Julian Assange is out of prison, after agreeing to plead guilty to violating the US Espionage Act. He is expected to be freed after appearing in a US courtroom on the Northern Mariana Islands this week.
It is worth pausing for a moment to consider all that Assange has been through, and to pop a bottle of champagne to celebrate his release.
He spent 1,901 days in a small cell in Britain’s notorious Belmarsh Prison and, according to WikiLeaks, was “isolated 23 hours a day”.
I know – from first-hand experience – what imprisonment feels like. Make no mistake. Assange might not have been beaten up or had his fingernails ripped out, but extended confinement with an uncertain future is its own particular kind of excruciating torture.
The crushing burden of incarceration
Belmarsh came after Assange had already spent almost seven years seeking asylum in the Ecuadorian embassy in London.
He went there to evade extradition to Sweden as part of a rape investigation he said was trumped up, and included the possibility of being sent on to the United States to face allegations of espionage.
When Ecuador eventually rescinded his asylum claim in 2019, he was dragged out of the embassy and arrested by UK police for absconding from bail.
The US wanted to extradite him for alleged conspiracy to commit computer intrusion, and then 17 counts of espionage. Those charges, his supporters said, included the possibility of life behind bars.
My own ordeal in Egypt, where I was imprisoned on terrorism charges in 2014–15, was nothing compared to Assange’s, but it was more than enough to understand the crushing mental and physical burden that incarceration imposes on inmates.
And I also understand the weird blend of elation, confusion and disorientation that sudden release brings. Assange’s journey home will be much longer than his flight back to Australia.
A serious chilling effect on public-interest journalism
But Assange’s release does not end the questions this whole saga raised in the first place.
It began when his company, WikiLeaks, published a series of documents exposing evidence of war crimes and abuses by the US government in Iraq and Afghanistan.
WikiLeaks was doing what the First Amendment to the US Constitution was designed to achieve.
It guarantees freedom of speech and press freedom, and in the process it grants people the right to speak out against abuses of government authority.
That is a vitally important check on the awesome power that governments wield, and WikiLeaks should be celebrated for what it exposed.
Like many others, I believe Julian Assange should never have been charged with espionage.
The Obama administration was among the most aggressive in US history in going after journalists’ sources who leaked embarrassing government information.
Yet in 2013, Obama’s justice department decided against prosecuting Assange. Justice officials realised they couldn’t do it without setting a precedent that would force them to also go after established news organisations like the New York Times and Washington Post.
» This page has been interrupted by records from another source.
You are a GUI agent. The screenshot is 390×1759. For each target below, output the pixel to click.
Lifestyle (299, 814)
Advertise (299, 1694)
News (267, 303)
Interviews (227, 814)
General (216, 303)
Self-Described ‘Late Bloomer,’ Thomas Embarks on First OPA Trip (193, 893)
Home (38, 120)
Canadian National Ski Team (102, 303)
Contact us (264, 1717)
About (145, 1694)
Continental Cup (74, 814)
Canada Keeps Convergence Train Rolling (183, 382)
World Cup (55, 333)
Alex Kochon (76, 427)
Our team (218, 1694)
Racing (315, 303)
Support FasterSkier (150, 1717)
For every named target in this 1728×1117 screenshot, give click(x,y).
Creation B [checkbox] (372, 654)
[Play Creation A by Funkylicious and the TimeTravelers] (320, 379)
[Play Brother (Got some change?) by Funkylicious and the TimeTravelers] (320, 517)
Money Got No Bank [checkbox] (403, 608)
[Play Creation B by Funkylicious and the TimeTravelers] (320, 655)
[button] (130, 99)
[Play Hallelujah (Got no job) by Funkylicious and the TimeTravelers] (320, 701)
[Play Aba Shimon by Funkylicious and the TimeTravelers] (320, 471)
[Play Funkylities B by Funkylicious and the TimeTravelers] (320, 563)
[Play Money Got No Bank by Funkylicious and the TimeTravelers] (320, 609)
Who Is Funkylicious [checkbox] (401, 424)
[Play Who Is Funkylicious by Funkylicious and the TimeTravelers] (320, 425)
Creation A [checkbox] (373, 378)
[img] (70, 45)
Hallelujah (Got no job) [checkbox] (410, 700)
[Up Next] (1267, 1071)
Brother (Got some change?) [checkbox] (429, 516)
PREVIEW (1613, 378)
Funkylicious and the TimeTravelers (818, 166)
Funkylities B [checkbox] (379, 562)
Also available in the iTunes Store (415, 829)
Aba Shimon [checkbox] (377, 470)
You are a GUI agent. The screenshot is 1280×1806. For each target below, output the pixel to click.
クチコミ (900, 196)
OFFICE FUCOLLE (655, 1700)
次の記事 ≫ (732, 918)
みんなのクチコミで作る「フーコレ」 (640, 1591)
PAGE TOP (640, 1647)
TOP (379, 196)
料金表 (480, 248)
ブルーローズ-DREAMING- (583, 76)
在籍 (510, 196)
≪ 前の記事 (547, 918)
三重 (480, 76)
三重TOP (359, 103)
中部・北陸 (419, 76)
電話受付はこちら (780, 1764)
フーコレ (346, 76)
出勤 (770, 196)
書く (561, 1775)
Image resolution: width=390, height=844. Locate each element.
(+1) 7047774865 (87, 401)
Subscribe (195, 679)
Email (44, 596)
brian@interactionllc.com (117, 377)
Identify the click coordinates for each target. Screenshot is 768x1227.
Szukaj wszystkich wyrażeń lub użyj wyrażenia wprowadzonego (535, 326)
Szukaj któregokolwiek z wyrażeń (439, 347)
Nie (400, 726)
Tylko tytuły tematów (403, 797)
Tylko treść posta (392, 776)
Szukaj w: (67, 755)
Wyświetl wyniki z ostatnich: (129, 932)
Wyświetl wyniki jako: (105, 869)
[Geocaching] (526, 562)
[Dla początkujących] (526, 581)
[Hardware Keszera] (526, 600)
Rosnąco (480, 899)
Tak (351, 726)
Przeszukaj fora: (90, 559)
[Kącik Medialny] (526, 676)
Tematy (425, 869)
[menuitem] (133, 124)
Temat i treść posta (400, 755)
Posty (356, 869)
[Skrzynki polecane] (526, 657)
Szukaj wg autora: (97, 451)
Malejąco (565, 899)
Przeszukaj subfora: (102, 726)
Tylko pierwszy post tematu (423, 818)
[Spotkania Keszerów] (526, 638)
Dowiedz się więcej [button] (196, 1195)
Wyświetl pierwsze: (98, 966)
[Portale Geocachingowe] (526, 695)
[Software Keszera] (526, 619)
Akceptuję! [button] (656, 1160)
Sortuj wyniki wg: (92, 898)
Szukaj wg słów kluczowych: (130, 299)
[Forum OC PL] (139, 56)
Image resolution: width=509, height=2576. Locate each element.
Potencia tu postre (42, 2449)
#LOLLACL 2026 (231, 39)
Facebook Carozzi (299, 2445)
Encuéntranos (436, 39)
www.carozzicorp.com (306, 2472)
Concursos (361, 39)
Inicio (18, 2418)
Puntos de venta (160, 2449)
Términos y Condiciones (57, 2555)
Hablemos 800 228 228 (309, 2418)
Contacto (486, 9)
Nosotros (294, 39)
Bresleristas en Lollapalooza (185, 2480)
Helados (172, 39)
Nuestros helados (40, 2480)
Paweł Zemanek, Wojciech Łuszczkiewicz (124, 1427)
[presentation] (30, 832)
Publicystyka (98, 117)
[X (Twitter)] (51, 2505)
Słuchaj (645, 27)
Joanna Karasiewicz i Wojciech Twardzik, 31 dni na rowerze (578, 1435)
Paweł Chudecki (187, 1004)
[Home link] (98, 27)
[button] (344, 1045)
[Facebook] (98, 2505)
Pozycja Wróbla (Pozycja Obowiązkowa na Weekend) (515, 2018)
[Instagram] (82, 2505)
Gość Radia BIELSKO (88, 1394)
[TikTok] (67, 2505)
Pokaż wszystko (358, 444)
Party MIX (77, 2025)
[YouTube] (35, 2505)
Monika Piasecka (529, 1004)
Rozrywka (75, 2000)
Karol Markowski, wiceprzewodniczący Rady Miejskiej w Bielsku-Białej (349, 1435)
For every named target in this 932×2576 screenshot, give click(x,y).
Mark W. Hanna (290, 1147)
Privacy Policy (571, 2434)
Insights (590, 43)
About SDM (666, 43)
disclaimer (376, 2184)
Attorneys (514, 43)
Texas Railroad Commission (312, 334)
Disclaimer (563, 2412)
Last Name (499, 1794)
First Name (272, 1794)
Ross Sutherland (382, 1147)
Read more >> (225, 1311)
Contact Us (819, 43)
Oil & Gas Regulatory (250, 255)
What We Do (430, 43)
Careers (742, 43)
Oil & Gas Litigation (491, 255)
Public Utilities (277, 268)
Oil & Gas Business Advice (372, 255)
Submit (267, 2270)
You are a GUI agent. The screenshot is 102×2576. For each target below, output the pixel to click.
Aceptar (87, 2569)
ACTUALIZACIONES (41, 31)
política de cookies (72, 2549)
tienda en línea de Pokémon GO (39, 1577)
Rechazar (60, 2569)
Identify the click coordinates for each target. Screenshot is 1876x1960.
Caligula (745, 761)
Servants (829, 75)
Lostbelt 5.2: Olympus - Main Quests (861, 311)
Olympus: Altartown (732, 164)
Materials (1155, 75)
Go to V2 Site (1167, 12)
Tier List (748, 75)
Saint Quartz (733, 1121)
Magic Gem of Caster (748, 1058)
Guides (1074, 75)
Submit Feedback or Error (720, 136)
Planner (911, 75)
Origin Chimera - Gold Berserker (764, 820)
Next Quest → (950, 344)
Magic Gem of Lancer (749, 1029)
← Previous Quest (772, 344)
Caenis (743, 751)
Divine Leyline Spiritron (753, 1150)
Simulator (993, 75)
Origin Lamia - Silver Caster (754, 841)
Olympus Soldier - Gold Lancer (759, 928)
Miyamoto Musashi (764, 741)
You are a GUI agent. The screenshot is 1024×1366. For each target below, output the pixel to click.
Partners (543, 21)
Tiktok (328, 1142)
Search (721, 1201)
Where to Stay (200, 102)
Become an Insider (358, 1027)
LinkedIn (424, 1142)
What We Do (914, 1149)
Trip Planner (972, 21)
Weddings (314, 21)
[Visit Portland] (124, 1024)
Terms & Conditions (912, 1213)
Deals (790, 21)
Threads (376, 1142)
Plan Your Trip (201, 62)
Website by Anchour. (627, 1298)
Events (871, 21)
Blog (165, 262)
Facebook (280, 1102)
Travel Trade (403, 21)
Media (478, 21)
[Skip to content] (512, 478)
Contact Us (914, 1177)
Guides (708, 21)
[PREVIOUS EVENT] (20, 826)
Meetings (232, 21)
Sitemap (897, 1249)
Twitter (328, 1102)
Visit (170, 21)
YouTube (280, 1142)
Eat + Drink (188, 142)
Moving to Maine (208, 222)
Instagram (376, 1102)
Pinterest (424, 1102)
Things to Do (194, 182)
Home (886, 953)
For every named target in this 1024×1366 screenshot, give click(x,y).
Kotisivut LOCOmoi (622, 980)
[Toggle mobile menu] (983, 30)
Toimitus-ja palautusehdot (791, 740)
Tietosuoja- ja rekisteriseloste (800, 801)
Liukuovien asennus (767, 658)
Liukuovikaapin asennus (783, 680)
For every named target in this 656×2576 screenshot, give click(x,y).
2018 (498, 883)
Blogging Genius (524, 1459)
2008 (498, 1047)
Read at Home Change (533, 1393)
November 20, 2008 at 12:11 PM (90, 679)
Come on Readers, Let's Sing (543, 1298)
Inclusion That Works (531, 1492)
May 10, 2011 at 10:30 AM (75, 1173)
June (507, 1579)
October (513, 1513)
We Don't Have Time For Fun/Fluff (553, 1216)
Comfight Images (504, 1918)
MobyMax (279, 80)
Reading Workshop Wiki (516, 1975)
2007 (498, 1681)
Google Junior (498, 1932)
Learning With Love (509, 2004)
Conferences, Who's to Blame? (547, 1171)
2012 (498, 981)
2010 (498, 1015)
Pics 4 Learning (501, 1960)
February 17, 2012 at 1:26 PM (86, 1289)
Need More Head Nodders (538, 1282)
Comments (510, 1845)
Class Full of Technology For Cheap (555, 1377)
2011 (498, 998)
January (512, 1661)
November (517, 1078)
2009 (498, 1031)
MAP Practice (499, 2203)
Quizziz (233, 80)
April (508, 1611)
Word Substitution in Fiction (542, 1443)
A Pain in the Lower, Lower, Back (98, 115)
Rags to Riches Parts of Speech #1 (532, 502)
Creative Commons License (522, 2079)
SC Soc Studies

This case has undeniably had a serious chilling effect on public-interest journalism, and sends a terrifying message to any sources sitting on evidence of abuses by the government and its agencies.
While it is impossible to quantify the number of stories not told, it is hard to imagine it hasn’t frightened off potential whistleblowers and reporters.
It also leaves open the question of precedent. It is still not clear whether future governments might be able to use Assange’s guilty plea as a way of using the Espionage Act to go after uncomfortable journalism.
As we have seen in the past, leaders with an authoritarian streak tend to use every lever available to control the flow of information, and that must surely worry anyone who believes in the corrective power of a free press.
Questions about journalism
Assange has been hailed by his supporters as a “Walkley Award-winning journalist”. His gong is certainly prestigious and worth celebrating, but it is also important to recognise the award was for his “Outstanding Contribution to Journalism”.
I got the same award in 2014. I am very proud of that. I got it not for my journalism, but for my stand on press freedom while I was imprisoned. Assange rightly got his for the role WikiLeaks played in supplying journalists with a steady stream of incredibly valuable documents.
The distinction is important because of the particular role journalism plays in our democracy, elevating it beyond freedom of speech. Journalism comes with the responsibility to process and present information in line with a set of ethical and professional standards.
I don’t believe WikiLeaks met that standard; in releasing raw, unredacted and unprocessed information online, it posed enormous risks for people in the field, including sources.
This is not to diminish the importance or value of what WikiLeaks exposed. Australia’s union for journalists, the Media Entertainment and Arts Alliance, has rightly described this case as “one of the darkest periods in the history of media freedom”.
And it will undoubtedly cast a long shadow across public-interest journalism. But for now, we should all celebrate the release of a man who has suffered enormously for exposing the truth of abuses of power.
Peter Greste is professor of journalism at Macquarie University, and the executive director of the advocacy group, the Alliance for Journalists' Freedom.